Lynne Sharon Schwartz's novel, The Writing on the Wall, escaped my radar in 2005. There was a flurry of 9/11 literature: Ian McEwan's Saturday and Jay McInerney's The Good Life, both of which were stunning and sad, and many, many more I didn't read.
|Lynne Sharon Schwartz|
I was tired of the incessant chronicles of the event. A zillion and one journalists wrote books. All that TV jingoism. The televised concert for the firemen. Yes, Paul McCartney, Bon Jovi, and the Who. Writers expressing their reactions in The New Yorker.
But novelists often tell the truth in a more effective way than journalists, and I was finally ready to read Schwartz.
In Schwartz's superb novel, the main character, Renata, has an emotional breakdown after witnessing the destruction of the World Trade Center. Renata is a librarian-translator who has kept emotions under wraps for years. Her twin sister, Claudia, died when they were teenagers after the uncle with whom she had had an illegitimate baby left her to drown in the river. A few years later Renata's father committed suicide. Then her mother went into a mental hospital.
Renata, the sole (sane) survivor of the family, was left literally holding the baby, her sister's illegitimate daughter, who had been given away informally to a mobster couple. When the couple had to run from the police, they left the baby with Renata, who was working as a barmaid in New York.

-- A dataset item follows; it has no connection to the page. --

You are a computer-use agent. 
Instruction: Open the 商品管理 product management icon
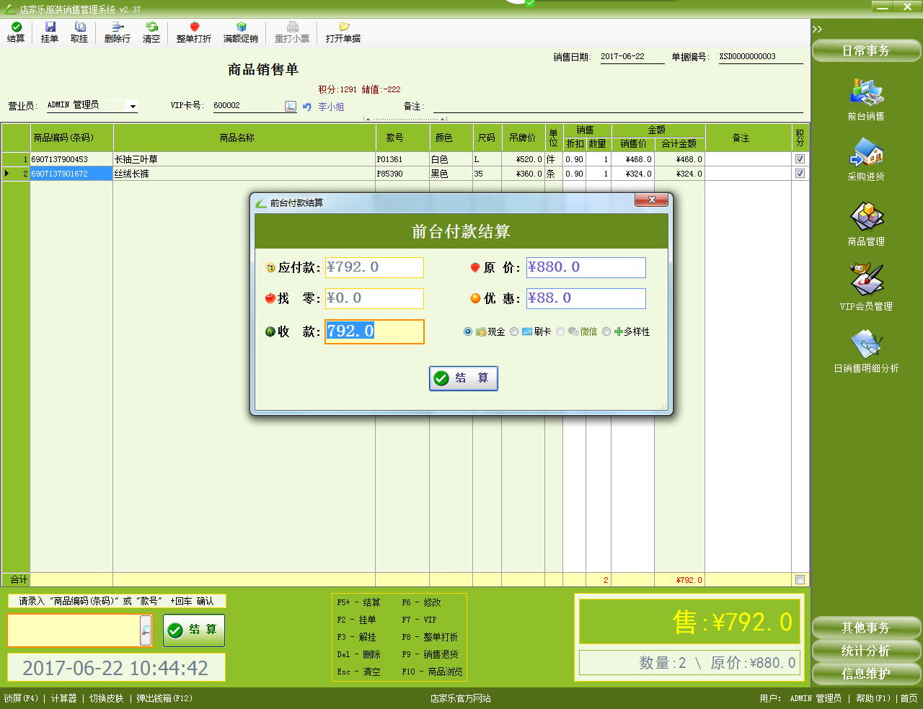(x=866, y=217)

Something so terrible happened after that that I'll spare you. The trauma explains much about Renata. But the point of the 9/11 disaster is that Renata's quiet life finally explodes, and her carefully edited presentation of herself to Jack, her boyfriend, falls apart. The lacunae in her confidences become apparent when her exaggerated attachment to a few needy children in the aftermath of the event--an orphaned baby and a lost girl who cannot speak--underscores her mourning. The terrifying disaster deranges her.
Of course the plot is not all. It is Schwartz's skillful, lyrical writing that makes this novel compelling. She manages to describe the terrorism in an understated style that conveys the shock and the horror. And she shows us Renata's metamorphosis--the turning of her mind inside-out during the horror--from a controlled woman obsessed with language to a sad person who briefly loses her sanity.

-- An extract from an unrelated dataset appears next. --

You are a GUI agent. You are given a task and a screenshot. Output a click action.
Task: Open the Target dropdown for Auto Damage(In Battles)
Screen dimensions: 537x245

"After the pillar of smoke came a hurricane of paper. The sky rained paper, and later some of the papers would be picked up as relics and sorted out--office memos, bills, jottings, computer printouts, resumes, stock reports, the daily menu of corporate life mingling with private scrawled hieroglyphics--while other papers would be left lying in the ash to devolve back to pulp under trampling feet and the wheels of sanitation trucks. Any other day the papers would have been a treasure trove for Renata, with her collections of linguistic artifacts, of demotic speech, examples of brain and tongue company. But not today. Not hurricane day."
Schwartz is one of our best contemporary novelists. Perhaps her work is overlooked because it doesn't employ the pyrotechnics of Jonathan Lethem (actually my favorite American writer) or the poeticism of Marilynne Robinson.
But I do urge you to look her up. My favorite of her novels is Disturbances in the Field.